All three journalists had followed security procedures as directed by the police and their media outlet and were wearing bulletproof vests and helmets marked “Press,” according to Pavlov and those reports.
“Journalists reporting in Ukraine should be able to do their job without fear of being targeted,” said Gulnoza Said, CPJ’s Europe and Central Asia program coordinator. “Russian and Ukrainian authorities should investigate the drone attack that injured Oleksandr Pavlov and ensure that members of the press covering the war are protected under international humanitarian law.”
The journalists said they were deliberately targeted after stepping out of their vehicle to talk to local people.
“It was a direct drone attack on us,” Fredriksson told privately owned Ukrainian broadcaster Channel 24.
“There was a camera on a tripod. There was no way the cameraman of that vile drone couldn’t have realized it was a camera crew,” Pavlov told the National Union of Journalists of Ukraine (NUJU) in an interview. “The drone operator apparently saw that we ran away and redirected the drone to the car.”
Pavlov told NUJU that a policeman warned them about the incoming drone but the producer fell while running away and received treatment for the resulting injury to his left arm at a police station.
The head of the Zaporizhzhia Regional Council Olena Zhuk described the incident as “a blatant attack on the press” in an interview with TV4 Nyheterna, the channel’s news programme.
Sweden’s Prime Minister Ulf Kristersson also told TV4 that Russia could be trying to prevent media coverage of the war.
“It cannot be ruled out that it is also a consequence that Russia wants to see.
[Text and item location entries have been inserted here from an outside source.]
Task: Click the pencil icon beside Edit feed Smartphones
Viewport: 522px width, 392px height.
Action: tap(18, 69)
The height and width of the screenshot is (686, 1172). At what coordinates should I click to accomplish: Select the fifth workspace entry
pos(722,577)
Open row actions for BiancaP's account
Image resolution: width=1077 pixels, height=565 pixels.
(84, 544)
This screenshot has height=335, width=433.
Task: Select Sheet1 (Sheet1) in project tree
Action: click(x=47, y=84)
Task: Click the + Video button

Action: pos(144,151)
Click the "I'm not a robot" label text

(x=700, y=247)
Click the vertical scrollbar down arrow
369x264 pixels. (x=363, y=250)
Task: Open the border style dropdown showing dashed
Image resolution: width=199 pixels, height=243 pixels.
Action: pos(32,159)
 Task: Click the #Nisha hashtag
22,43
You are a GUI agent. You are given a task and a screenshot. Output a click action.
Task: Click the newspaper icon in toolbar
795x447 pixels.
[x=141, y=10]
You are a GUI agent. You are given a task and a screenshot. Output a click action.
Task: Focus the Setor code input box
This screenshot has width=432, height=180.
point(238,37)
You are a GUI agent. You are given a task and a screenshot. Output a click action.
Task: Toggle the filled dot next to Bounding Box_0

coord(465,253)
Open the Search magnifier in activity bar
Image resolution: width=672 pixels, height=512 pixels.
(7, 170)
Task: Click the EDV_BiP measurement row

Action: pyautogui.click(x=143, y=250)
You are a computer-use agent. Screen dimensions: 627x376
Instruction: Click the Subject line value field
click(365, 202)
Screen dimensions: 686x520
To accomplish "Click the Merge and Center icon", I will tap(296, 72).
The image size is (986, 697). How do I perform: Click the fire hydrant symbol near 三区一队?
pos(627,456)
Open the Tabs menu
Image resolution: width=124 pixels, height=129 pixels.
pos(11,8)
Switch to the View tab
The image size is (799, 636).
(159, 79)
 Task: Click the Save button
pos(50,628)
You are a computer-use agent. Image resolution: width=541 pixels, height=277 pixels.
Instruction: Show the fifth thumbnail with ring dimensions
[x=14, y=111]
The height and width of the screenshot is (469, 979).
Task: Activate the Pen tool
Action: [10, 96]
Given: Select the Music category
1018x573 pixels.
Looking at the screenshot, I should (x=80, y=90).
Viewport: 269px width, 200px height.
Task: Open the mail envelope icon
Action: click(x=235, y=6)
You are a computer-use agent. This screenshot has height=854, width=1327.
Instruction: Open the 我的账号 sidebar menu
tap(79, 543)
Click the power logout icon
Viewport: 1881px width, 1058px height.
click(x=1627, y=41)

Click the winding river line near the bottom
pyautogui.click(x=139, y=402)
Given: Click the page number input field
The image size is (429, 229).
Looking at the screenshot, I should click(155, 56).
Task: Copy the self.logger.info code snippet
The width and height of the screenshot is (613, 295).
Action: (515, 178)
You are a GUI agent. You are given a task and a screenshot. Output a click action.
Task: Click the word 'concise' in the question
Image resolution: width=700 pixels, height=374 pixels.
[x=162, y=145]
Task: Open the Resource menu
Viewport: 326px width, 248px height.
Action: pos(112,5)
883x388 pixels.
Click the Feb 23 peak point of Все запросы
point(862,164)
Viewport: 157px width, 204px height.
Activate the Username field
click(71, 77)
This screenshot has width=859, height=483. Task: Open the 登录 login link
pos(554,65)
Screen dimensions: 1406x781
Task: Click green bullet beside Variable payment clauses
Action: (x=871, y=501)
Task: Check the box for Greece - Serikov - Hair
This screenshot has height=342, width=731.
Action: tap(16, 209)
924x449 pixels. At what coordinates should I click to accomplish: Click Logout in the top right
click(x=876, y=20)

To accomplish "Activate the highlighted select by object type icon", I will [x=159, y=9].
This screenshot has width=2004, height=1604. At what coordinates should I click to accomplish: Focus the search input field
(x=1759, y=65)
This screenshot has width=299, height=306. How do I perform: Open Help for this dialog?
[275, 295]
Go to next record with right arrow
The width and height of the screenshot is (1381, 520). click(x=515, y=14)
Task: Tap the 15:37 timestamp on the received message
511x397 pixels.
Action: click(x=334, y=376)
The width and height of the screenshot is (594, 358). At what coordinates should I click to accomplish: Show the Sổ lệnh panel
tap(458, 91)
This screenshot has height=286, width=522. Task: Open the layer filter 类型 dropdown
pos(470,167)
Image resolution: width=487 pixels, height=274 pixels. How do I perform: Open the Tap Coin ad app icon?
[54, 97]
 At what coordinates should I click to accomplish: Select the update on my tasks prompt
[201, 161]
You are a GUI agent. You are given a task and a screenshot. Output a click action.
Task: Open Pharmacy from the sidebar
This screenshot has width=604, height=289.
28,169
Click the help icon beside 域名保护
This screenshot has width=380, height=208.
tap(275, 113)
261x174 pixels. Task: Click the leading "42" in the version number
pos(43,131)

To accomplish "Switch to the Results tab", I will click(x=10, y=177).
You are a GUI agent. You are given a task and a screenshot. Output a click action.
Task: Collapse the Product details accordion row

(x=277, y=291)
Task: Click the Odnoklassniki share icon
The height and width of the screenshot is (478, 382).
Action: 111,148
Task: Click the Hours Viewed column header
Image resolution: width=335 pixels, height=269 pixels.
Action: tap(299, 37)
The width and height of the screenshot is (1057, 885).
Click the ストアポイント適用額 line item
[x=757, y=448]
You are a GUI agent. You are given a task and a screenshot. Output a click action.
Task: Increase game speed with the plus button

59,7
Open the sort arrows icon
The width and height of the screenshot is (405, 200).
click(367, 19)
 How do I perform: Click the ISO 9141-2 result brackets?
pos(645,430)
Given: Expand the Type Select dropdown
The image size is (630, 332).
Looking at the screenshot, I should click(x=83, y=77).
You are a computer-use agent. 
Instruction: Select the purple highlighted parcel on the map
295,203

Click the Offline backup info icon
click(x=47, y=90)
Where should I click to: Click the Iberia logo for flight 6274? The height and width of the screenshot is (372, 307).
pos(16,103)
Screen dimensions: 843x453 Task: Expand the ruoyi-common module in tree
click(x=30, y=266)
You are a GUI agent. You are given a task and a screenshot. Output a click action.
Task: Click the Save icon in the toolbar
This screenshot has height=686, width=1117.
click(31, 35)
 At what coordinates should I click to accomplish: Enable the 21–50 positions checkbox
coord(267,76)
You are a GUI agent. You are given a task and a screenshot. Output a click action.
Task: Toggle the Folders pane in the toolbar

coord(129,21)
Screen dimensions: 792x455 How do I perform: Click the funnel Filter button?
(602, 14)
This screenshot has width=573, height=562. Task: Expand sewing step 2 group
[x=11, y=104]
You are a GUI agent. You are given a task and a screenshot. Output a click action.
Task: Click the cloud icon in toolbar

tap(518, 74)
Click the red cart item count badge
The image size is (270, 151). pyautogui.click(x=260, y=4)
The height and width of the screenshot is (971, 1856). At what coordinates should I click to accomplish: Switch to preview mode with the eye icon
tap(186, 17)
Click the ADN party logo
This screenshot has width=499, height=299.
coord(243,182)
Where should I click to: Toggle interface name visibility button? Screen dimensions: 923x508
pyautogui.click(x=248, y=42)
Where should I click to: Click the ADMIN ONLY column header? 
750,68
That journalists should not dare to be there, that they should get as little coverage as possible from this war,” he said.
Ukraine’s foreign affairs spokesperson Oleg Nikolenko condemned the attack on X, formerly known as Twitter, calling it “yet another” Russian war crime against journalists.
CPJ could not independently confirm the origin of the attack.
Fredriksson, an experienced war reporter who has made regular trips to Ukraine since the start of Russia’s full-scale invasion in February 2022, told Channel 24 that the crew would stay in Ukraine and continue to cover the war.
CPJ’s emails to Russia’s Ministry of Defense and the Ukrainian prosecutor general’s office did not receive any replies.
At least 15 journalists have been killed while working in Ukraine since Russia launched its full-scale invasion, while many others have been injured, detained, or threatened.